- _УСЛОВИЕ ЗАДАЧИ_:
Выпишите без изменений часть текста о сельском хозяйстве, начиная со слов «Но это, так» и заканчивая словами «стране так-сяк идёт.».

- _ИСХОДНЫЙ ОТРЫВОК_:
Сегодня в Европе происходит укрупнение хозяйств: норма прибыли не велика, так что маленькое хозяйство не выживает. Когда едешь по области Венето, на полях там и сям видны кирпичные развалины - брошенные фермерские дома. Так что мы, с нашими большими хозяйствами могли бы быть в авангарде прогресса, а развалив их, мы погрузились в далёкое прошлое. Не фермеры, а высокомеханизированное, современное, достаточно крупное хозяйство - вот что способно «накормить народ» - если воспользоваться заполошным выражением эпохи Перестройки.

СТАРЫЕ ЛЮДИ

Но это, так сказать, новые люди - порождённые новодельным капитализмом. Ну а большинство сельских жителей - люди старые, независимо от возраста. Совки. Колхозники. Ватники, презираемые посетителями сайта «Пора валить». Благодаря им жизнь в стране так-сяк идёт.

То, что они страдали от Агрогулага (как называли перестроечные витии колхозы и совхозы) и мечтали сделаться вольными хлебопашцами - это городская интеллигентская фантазия. Или корыстная придумка, за которую, возможно, давали какие-то гранты или даром катали по Европе, уж не знаю, что. Потому что никто, знающий реальное положение дел хотя бы поверхностно, - до такого додуматься не мог.

- _ВЫДЕРЖКИ ИЗ ЗАПИСЕЙ_:
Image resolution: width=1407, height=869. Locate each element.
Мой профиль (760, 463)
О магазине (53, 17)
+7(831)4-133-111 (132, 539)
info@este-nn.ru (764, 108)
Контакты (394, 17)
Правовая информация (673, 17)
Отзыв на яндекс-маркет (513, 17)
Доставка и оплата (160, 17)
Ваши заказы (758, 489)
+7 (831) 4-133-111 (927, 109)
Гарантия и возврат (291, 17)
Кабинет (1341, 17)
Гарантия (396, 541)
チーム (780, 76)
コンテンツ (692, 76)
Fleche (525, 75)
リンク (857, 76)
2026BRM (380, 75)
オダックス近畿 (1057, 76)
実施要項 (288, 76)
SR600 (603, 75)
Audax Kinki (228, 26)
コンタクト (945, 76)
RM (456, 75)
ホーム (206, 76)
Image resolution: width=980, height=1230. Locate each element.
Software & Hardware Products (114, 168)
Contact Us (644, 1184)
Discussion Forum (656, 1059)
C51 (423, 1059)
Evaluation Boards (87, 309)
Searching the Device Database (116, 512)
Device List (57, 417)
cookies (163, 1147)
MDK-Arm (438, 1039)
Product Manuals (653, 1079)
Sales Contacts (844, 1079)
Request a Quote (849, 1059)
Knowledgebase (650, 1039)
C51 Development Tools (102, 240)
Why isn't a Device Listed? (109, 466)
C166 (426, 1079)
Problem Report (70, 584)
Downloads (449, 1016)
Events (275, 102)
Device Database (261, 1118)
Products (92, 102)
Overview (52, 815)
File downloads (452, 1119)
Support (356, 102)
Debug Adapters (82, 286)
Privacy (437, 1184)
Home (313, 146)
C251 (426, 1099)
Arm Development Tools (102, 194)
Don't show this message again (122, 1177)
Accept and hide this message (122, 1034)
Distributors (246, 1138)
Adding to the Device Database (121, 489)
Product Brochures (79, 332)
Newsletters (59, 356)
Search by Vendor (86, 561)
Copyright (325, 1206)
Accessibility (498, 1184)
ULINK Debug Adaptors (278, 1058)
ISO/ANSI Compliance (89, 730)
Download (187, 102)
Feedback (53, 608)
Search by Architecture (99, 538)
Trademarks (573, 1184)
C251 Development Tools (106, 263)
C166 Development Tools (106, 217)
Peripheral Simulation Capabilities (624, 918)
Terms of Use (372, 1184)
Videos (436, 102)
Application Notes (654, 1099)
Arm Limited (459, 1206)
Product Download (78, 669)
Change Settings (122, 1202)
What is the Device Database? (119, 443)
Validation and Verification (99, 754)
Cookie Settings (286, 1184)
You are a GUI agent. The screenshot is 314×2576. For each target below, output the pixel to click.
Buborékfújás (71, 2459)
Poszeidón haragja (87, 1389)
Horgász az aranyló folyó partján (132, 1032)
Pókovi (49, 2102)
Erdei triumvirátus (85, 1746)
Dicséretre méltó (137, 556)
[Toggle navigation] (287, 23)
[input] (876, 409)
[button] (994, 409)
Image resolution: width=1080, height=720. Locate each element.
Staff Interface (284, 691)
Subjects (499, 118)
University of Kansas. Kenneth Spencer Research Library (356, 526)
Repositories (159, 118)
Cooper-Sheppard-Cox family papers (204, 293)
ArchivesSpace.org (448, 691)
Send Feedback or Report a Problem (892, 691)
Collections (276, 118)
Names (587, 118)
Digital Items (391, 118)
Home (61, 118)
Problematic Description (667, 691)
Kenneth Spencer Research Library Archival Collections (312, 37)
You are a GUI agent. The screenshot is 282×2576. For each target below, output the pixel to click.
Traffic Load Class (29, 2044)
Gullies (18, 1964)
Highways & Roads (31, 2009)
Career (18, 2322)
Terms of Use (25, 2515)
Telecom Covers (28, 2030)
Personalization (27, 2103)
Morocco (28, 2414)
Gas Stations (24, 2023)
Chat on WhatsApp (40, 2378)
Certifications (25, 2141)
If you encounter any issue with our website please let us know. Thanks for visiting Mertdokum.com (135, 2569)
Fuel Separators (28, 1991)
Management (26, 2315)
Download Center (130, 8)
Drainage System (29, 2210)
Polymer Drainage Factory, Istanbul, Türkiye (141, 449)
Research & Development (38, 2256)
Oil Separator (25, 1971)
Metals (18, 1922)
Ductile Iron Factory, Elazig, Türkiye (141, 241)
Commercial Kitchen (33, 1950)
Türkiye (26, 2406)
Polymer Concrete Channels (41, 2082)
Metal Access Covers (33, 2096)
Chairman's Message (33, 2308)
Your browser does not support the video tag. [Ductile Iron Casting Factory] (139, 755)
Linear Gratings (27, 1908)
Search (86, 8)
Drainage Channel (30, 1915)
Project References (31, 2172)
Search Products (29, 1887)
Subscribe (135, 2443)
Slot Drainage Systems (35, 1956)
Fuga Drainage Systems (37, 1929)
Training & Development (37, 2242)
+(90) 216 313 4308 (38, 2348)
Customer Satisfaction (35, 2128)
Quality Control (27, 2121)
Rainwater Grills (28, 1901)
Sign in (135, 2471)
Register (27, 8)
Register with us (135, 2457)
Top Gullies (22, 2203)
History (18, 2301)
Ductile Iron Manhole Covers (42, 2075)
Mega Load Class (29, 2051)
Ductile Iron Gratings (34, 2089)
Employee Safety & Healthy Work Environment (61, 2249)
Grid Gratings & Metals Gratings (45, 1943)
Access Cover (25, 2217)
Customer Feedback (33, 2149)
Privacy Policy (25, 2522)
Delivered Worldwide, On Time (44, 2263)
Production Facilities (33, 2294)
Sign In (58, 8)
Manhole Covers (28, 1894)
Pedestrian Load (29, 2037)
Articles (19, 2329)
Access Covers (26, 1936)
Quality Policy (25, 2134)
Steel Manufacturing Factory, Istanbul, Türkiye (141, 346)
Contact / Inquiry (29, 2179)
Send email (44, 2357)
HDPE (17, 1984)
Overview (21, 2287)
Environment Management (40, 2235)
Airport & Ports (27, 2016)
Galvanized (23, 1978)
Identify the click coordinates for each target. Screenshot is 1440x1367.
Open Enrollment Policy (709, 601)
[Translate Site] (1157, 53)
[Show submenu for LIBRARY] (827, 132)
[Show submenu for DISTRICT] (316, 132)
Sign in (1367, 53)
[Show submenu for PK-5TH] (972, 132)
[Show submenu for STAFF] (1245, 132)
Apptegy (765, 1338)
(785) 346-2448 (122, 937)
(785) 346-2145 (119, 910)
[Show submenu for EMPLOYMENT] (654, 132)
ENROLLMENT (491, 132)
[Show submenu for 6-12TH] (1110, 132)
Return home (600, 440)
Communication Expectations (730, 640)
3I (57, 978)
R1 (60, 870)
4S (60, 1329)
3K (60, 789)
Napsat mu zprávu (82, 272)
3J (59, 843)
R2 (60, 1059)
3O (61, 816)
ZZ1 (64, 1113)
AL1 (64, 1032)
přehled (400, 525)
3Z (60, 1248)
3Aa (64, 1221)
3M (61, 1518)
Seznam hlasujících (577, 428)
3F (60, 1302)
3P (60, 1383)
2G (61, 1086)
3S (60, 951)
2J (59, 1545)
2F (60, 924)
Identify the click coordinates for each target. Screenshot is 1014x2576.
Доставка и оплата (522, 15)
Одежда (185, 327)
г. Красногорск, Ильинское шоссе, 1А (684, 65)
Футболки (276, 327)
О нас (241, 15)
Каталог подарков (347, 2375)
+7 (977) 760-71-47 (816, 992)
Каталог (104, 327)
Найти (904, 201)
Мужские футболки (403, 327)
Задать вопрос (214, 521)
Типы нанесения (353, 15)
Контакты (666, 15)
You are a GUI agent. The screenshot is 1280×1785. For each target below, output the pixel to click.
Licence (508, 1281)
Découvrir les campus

- _ОТВЕТ НА ЗАДАНИЕ_:
Но это, так сказать, новые люди - порождённые новодельным капитализмом. Ну а большинство сельских жителей - люди старые, независимо от возраста. Совки. Колхозники. Ватники, презираемые посетителями сайта «Пора валить». Благодаря им жизнь в стране так-сяк идёт.